Copy out the records from their very first line through the line that contains "pyautogui.click(x=76, y=180)", including both of those lines.

Entries on locating words and elements:
+---+

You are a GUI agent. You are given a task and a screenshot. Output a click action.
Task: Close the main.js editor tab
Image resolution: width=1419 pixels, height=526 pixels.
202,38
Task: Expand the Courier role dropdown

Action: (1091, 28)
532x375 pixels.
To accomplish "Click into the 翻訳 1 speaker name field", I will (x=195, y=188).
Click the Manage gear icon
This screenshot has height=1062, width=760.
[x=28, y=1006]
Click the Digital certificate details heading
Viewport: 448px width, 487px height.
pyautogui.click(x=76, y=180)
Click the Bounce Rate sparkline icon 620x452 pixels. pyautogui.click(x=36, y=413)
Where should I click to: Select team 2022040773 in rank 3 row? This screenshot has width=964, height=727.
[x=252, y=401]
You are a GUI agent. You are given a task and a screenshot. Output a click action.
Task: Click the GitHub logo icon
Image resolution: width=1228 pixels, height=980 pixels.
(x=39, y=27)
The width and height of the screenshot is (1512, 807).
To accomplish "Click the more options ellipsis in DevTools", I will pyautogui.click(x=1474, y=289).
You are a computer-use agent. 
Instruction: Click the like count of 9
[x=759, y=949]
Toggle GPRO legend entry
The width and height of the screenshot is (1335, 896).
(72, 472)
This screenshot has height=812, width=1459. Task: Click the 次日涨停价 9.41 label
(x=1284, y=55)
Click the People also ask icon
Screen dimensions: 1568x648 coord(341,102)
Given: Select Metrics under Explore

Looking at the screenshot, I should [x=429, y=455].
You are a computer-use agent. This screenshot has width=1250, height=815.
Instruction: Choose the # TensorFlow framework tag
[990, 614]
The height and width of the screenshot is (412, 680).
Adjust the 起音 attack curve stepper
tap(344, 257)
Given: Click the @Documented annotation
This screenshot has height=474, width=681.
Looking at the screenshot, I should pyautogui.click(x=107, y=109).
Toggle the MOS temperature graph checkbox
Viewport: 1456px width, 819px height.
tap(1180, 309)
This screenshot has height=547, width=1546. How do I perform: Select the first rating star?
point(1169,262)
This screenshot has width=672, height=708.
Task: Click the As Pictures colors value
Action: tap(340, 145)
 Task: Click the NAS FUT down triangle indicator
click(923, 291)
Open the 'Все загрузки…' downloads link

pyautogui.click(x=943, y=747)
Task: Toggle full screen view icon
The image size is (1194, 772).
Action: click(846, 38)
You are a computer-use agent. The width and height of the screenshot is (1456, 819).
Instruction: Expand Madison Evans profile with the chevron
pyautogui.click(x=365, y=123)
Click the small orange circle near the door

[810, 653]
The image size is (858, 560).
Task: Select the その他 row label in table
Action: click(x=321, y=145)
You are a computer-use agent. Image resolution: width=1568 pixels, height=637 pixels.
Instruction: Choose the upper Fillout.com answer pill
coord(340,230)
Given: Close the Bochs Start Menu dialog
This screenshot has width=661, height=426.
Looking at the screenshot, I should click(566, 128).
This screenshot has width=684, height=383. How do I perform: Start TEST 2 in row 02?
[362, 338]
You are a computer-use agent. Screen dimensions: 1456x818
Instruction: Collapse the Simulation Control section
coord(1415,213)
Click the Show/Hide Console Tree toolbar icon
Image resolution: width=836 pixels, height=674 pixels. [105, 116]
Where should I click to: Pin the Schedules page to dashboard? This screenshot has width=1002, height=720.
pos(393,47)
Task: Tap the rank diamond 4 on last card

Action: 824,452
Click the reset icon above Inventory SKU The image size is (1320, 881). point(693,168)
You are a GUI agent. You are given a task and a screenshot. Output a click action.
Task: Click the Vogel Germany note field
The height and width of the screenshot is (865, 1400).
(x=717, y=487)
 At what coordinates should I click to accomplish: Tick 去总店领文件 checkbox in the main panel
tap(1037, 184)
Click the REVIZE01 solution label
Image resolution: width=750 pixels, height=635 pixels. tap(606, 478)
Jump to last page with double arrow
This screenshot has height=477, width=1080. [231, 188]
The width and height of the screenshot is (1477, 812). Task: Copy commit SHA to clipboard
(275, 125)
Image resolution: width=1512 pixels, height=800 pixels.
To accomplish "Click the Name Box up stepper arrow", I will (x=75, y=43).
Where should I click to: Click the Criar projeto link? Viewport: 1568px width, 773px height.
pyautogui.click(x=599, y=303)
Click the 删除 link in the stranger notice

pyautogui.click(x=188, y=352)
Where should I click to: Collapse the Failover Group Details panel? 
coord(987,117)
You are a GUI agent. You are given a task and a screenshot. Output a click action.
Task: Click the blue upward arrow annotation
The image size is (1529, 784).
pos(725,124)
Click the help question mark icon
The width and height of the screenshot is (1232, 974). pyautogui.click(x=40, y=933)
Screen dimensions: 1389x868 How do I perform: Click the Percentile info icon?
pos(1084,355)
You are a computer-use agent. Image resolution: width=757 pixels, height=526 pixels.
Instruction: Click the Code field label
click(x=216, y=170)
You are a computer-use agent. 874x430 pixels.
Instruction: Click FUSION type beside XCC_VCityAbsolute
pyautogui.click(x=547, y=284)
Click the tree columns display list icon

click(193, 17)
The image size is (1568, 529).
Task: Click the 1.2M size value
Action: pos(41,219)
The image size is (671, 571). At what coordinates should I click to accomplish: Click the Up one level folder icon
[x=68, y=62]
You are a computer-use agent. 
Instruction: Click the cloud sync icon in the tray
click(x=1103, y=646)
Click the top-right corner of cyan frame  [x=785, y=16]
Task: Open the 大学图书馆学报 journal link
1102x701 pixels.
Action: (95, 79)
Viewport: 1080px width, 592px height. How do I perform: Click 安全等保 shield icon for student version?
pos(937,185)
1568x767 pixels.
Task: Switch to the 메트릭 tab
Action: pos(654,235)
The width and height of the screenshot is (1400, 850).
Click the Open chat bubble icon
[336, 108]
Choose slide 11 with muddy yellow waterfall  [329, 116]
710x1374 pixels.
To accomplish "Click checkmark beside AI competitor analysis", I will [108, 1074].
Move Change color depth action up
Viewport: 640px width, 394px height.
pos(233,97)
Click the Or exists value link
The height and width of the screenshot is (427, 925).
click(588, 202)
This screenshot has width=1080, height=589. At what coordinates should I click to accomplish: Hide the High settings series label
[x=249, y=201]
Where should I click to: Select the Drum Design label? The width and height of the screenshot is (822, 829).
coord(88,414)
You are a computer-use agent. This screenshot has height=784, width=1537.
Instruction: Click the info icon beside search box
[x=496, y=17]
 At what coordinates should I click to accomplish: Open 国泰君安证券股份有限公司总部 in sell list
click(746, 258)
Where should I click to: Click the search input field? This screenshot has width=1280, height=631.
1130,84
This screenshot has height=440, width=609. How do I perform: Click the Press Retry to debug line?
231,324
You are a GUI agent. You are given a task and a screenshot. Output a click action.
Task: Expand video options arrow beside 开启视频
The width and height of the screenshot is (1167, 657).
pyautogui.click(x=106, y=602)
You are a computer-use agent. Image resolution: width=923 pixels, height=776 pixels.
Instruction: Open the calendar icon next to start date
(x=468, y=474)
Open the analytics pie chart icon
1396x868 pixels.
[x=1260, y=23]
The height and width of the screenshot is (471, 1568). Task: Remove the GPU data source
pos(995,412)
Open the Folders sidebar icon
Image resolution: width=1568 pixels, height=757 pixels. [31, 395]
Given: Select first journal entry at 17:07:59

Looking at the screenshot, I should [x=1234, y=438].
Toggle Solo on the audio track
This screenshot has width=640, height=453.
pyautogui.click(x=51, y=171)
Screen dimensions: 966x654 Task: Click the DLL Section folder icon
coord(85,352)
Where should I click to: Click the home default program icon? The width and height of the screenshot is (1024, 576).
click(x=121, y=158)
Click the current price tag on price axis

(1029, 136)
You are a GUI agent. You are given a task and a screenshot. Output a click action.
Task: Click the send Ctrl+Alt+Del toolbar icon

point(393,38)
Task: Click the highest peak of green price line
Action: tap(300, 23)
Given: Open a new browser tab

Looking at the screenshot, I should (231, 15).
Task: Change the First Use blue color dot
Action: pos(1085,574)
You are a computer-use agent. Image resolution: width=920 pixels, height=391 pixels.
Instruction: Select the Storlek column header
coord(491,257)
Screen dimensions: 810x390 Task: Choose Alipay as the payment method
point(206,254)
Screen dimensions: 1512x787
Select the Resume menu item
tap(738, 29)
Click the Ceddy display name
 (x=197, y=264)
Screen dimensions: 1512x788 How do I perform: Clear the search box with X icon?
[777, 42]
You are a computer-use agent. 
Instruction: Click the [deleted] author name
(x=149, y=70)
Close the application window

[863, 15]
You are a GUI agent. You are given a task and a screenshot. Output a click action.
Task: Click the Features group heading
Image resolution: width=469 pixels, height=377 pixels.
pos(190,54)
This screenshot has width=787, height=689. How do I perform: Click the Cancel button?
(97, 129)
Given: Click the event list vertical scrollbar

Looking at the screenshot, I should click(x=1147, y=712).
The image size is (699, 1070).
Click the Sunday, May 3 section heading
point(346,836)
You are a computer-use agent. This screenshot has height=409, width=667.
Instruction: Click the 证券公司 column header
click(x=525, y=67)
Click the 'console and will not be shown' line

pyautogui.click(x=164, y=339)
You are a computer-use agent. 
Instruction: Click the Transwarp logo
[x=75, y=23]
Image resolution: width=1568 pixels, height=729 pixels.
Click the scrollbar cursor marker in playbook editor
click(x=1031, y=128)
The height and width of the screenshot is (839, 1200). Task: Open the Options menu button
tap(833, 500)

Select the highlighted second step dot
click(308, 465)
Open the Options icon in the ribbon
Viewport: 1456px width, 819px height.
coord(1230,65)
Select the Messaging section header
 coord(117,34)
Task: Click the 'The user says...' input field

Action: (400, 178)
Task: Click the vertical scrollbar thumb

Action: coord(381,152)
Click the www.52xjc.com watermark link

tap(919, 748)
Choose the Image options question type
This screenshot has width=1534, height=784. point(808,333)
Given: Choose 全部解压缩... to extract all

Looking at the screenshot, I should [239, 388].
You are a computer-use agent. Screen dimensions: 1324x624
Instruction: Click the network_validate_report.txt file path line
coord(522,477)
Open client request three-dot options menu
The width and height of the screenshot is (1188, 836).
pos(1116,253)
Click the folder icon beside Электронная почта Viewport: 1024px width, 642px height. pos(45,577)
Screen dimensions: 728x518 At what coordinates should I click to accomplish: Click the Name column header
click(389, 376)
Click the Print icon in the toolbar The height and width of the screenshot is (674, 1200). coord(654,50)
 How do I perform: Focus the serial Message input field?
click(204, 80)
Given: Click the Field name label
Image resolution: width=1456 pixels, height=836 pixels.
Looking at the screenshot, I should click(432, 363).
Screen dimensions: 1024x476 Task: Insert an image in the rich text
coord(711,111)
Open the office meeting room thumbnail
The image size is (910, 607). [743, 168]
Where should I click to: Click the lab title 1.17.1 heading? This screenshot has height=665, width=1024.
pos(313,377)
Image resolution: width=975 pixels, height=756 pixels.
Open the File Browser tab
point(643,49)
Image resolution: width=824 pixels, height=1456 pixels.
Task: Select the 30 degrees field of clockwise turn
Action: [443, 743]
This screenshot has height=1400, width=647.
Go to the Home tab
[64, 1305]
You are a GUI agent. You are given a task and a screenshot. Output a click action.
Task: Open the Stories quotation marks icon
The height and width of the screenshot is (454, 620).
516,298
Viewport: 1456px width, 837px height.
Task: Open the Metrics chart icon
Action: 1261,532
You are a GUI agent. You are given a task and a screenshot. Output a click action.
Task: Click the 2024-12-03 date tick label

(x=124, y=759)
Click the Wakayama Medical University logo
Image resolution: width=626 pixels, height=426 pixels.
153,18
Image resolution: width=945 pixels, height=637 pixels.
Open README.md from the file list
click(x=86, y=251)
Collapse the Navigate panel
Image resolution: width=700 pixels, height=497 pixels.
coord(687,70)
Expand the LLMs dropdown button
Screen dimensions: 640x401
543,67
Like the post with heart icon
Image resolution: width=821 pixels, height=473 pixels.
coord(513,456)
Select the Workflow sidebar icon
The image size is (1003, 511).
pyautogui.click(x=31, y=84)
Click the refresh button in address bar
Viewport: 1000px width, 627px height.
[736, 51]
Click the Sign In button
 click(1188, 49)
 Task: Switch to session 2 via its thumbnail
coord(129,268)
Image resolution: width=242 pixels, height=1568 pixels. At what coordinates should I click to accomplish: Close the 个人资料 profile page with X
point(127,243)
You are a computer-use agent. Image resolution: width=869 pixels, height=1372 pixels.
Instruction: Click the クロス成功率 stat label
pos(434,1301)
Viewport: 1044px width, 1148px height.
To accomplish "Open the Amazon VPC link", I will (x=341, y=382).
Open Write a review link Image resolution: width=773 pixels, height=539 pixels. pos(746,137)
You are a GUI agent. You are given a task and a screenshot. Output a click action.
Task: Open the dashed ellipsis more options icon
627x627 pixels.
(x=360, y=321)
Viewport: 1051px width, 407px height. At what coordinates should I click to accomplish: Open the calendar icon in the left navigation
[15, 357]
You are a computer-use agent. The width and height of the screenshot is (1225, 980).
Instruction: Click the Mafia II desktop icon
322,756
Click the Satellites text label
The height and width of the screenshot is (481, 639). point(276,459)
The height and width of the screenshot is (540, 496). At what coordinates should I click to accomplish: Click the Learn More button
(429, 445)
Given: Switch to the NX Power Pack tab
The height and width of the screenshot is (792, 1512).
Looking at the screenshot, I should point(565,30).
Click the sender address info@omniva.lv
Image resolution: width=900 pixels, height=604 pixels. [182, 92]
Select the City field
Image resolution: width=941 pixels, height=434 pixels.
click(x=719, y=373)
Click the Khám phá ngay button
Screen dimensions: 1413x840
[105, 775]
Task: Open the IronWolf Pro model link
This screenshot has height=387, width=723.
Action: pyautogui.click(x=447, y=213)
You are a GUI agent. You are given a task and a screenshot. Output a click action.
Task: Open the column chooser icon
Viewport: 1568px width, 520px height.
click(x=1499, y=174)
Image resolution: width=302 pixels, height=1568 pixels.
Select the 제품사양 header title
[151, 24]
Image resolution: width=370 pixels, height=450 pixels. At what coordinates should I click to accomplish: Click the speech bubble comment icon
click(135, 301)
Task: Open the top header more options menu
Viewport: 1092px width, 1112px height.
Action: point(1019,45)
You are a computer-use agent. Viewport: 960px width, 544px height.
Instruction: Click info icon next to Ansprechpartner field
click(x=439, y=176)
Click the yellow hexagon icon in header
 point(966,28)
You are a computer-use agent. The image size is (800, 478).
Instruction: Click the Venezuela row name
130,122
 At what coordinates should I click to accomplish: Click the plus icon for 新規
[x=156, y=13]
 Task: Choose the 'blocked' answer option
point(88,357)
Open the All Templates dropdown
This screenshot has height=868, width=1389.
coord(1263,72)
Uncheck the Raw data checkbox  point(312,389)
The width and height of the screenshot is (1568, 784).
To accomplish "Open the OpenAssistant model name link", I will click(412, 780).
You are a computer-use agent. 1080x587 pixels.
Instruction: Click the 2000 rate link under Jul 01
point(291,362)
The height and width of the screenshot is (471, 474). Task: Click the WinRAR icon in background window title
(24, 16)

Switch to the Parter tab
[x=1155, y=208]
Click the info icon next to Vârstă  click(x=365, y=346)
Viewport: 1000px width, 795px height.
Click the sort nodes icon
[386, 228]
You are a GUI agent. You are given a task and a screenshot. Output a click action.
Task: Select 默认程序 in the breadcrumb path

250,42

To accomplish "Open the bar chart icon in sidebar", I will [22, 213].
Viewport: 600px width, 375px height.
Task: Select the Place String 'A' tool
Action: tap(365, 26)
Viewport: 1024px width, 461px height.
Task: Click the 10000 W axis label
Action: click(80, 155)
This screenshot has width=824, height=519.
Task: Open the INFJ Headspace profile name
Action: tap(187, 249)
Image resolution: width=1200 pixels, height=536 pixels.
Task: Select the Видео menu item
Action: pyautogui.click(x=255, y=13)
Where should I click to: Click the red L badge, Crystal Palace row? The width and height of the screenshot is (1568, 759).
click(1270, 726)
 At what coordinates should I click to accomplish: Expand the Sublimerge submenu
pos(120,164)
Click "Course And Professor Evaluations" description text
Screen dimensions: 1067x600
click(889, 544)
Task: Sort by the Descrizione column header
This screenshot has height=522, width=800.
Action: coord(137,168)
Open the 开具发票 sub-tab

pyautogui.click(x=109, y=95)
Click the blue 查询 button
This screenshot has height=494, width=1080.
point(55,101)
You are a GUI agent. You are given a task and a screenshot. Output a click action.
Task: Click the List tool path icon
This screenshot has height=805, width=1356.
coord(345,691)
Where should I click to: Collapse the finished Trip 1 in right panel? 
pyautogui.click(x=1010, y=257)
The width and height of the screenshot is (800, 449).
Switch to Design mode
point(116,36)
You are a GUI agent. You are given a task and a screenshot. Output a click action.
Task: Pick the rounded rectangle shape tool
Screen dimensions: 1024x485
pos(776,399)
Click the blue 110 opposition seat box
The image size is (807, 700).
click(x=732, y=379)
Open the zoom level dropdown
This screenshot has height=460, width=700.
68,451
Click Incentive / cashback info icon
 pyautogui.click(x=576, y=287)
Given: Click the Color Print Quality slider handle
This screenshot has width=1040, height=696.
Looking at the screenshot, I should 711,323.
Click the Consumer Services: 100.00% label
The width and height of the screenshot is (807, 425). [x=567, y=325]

+---+

*Answer to this task*
You are a GUI agent. You are given a task and a screenshot. Output a click action.
Task: Close the main.js editor tab
Image resolution: width=1419 pixels, height=526 pixels.
202,38
Task: Expand the Courier role dropdown

Action: (1091, 28)
532x375 pixels.
To accomplish "Click into the 翻訳 1 speaker name field", I will (x=195, y=188).
Click the Manage gear icon
This screenshot has height=1062, width=760.
[x=28, y=1006]
Click the Digital certificate details heading
Viewport: 448px width, 487px height.
pyautogui.click(x=76, y=180)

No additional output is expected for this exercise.